Frankly, I think depreciation is basically a loan to the government. If I buy some piece of equipment exceeding the allowable immediate deduction, it’s put on a depreciation schedule for a number of years notwithstanding that I pay the whole price today. By speading it out, the government gets, in effect, an interest-free loan for that period. That’s another way of looking at it.

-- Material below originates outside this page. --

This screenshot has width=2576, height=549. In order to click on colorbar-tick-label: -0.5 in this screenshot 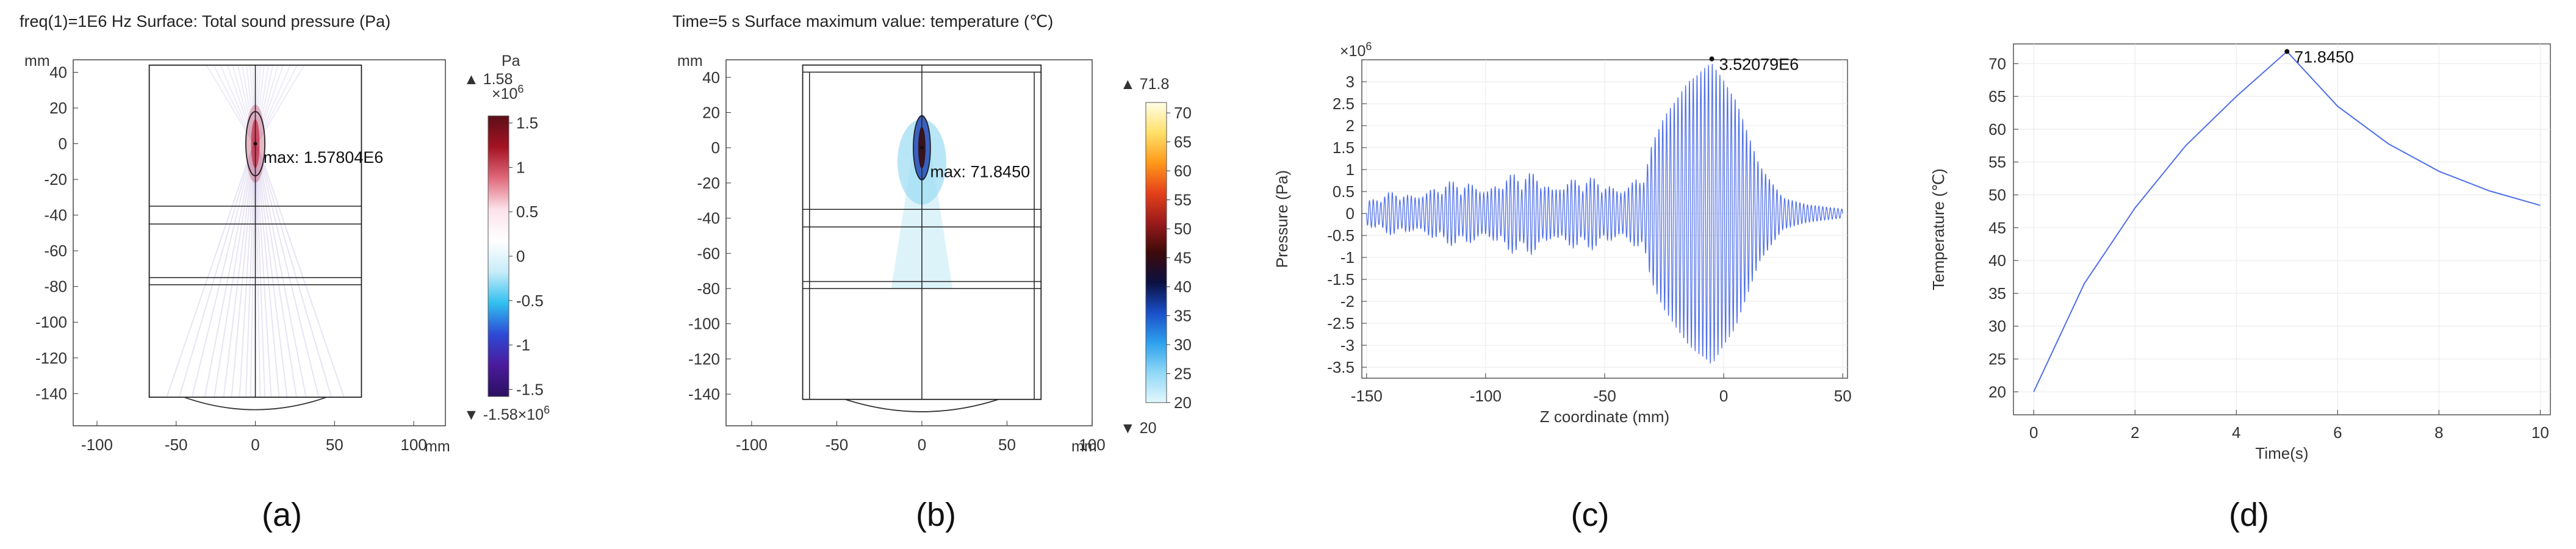, I will do `click(530, 301)`.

The reason many ppeople on the left are confused about this they have the attitude that all income belongs to the government and taxes determine how much the governments money to keep . The exact opposite is the case. Anything that allows me to keep more of my own money cannot be called a subsidy.
 
The problem is people equate tax deductions with subsidies . As you said there is a huge difference between being able to write a piece of equipment off quicker and getting money from the government for purchasing something
The end result of either a direct payment subsidy or a tax deduction is that money that might be in the government’s hands is in your hands. It is a benefit. Whether that benefit is realized through a check from the government or by being excused from paying some taxes you would otherwise have to pay, it is a subsidy if it is given preferentially to some people / businesses and not to others. It is just nitpicking to say a deduction is not a subsidy.
 
Anything that allows me to keep more of my own money cannot be called a subsidy.
That is only true if everyone else is other lines of work are also allowed to keep more of their own money. If the benefit is granted to some businesses and not to others, it is a subsidy, because it allows government to pick winners and losers.
 
Depreciation only changes when the deduction is taken They are not subsidies in any way shape or form .

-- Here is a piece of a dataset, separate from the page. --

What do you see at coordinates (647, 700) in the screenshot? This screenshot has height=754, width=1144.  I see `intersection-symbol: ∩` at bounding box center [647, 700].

For a business that lives and dies based on cash flow, when a deduction is taken is of extreme importance. That is why rules about what can be expensed and what must be depreciated are so strict.
 
Depreciation only changes when the deduction is taken They are not subsidies in any way shape or form .

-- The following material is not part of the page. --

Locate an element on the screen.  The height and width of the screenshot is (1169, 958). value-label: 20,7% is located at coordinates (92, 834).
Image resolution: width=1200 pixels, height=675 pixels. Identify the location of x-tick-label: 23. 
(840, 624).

Stop raining on the parade.

Huge subsidies to oil industry is fundamental to the injustice messaging.
 
Oil companies are allowed to expense the full amount for some activities and equipment because of the massive costs involved in setting up a new well, and the failure rates involved. Similar to drug manufacturers or software companies, they can fully expense things related to new drug or software development up until a point where it reaches viability (they have a decent idea that the new drug/software/oil well will actually return some revenue). Hundreds of millions of dollars can be invested into something that never ends up generating money.
But the rules are different for different businesses. If I go out and buy a bunch of new computers for my software development business, I can only expense up to a certain dollar amount. After that, the capital expenditures must be depreciated. But oil companies are given, by law, special treatment. Look up these laws - specifically for the oil industry and for no one else:

1916 - intangible drilling costs write-off
1926 - depletion allowance
1974-1984 federal spending on fossil fuel research jumps 10-fold
1985 - Regan urges Congress to kill the depletion allowance, but it doesn’t happen.
1995 - Deep Water Royalty Relief Act
2005 - Energy Policy Act expands the depletion allowance

If oil companies were treated like “everyone else” there would be no need for special legislation for them. But because the government wants to be in the business of picking winners and losers, and preferentially shielding some companies for the risk of doing business, these laws exist. You might as well call them subsidies because they cost money that the oil companies do not have to pay like other companies.